Illinois minor entertainment work permit

Federal FLSA exempts child performers from the federal age and hour minimums (29 USC § 213(c)(3); 29 CFR § 570.122), leaving the regulation to each state. Illinois runs a dedicated minor-entertainment framework with a state-issued permit, age-banded time-on-set caps, and on-set requirements. Below is the full Illinois framework, drawn from the state labor code and the issuing agency's guidance.

Quick facts

Permit required
Yes
Min performer age
No minimum
Studio teacher
Required
Schooling on set
3 hr / school day
Trust account
Required (15% of gross)
Last verified

The Child Performer Permit

Issued by: Illinois Department of Labor

Illinois requires the permit before a minor performer reports to set. Pre-production notice to the state labor agency is the first step; the permit is tied to the individual minor, not the production, so a minor on multiple productions needs the permit current for each engagement.

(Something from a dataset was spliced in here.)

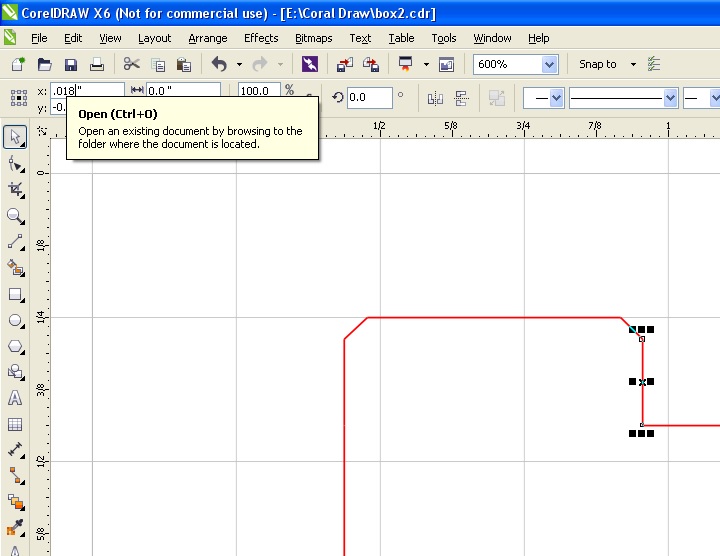
Task: Click the Print button in toolbar
Action: (x=96, y=64)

Apply / official permit page →

How Illinois actually enforces this

The Illinois Child Labor Law of 2024 (effective January 1, 2025) carries forward the prior statute's child-performer framework. The Illinois Department of Labor issues a Child Performer Permit (distinct from the general 14-15-year-old Employment Certificate), and 15% of a minor performer's gross compensation from in-state production work must be deposited in a blocked trust account established by the parent or guardian, accessible at age 18. A certified teacher must provide on-set schooling — generally 3 hours per school day — when production overlaps compulsory-attendance hours. Verify current trust-account procedure and permit requirements with the Illinois Department of Labor before production starts.

Citation

Illinois Child Labor Law of 2024, 820 ILCS 206 (child performer provisions); 56 Ill. Adm. Code Part 250 (employment of children in entertainment)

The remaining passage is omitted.